### TASK OBJECTIVE:
Leaving out the pictures, print exactly the lines from the one holding "Open the Paper Size dropdown" to the last line of the entries below, both included, and nothing more.

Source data
*** Block opens ***
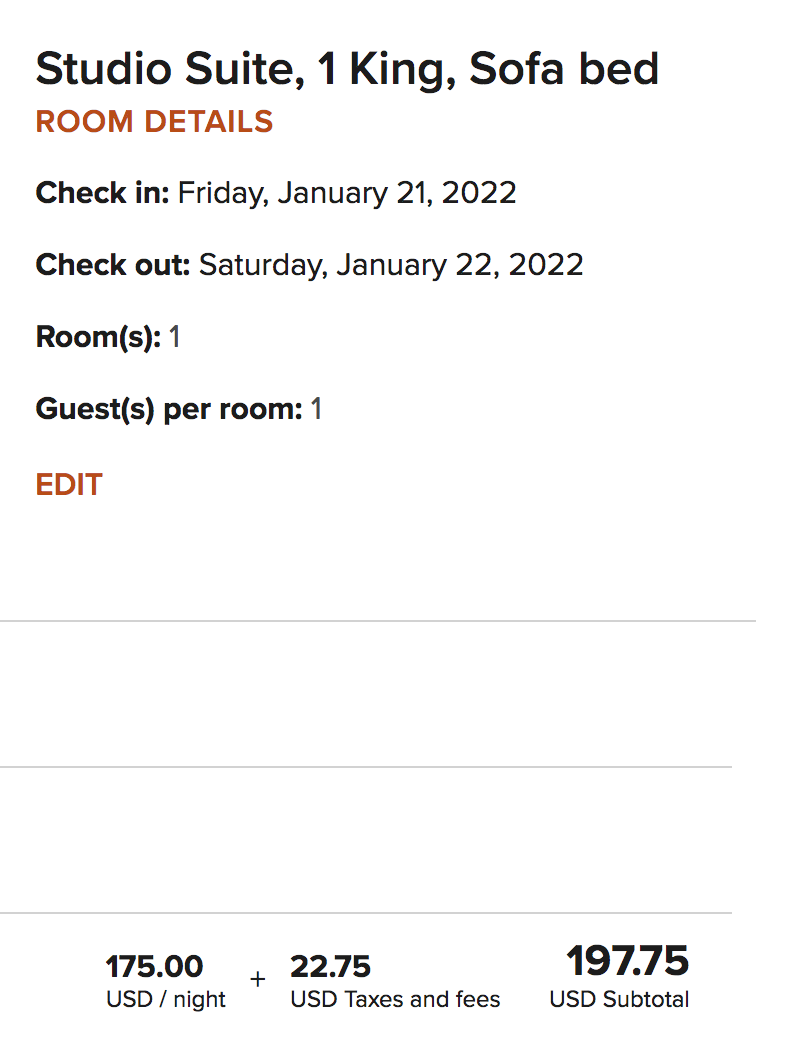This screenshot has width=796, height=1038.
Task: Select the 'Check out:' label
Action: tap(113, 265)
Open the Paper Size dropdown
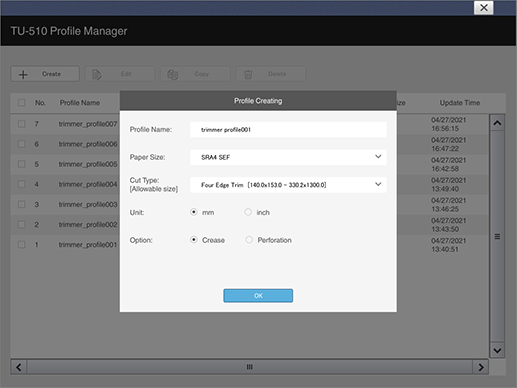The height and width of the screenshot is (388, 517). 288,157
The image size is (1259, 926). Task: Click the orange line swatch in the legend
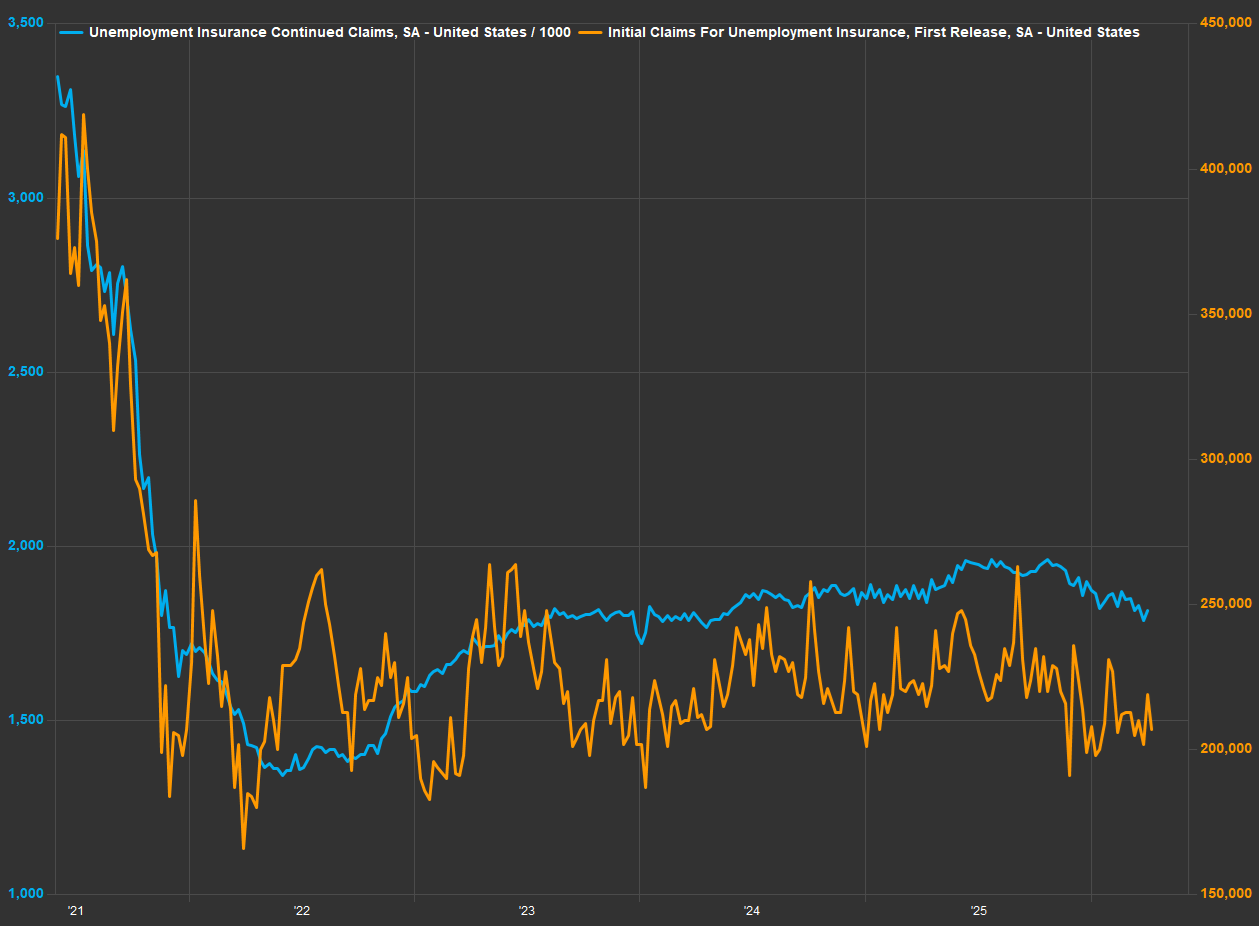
*** Block closes ***
### RESPONSE BOX:
Open the Paper Size dropdown
The height and width of the screenshot is (388, 517). 288,157
The image size is (1259, 926). Task: Click the orange line swatch in the legend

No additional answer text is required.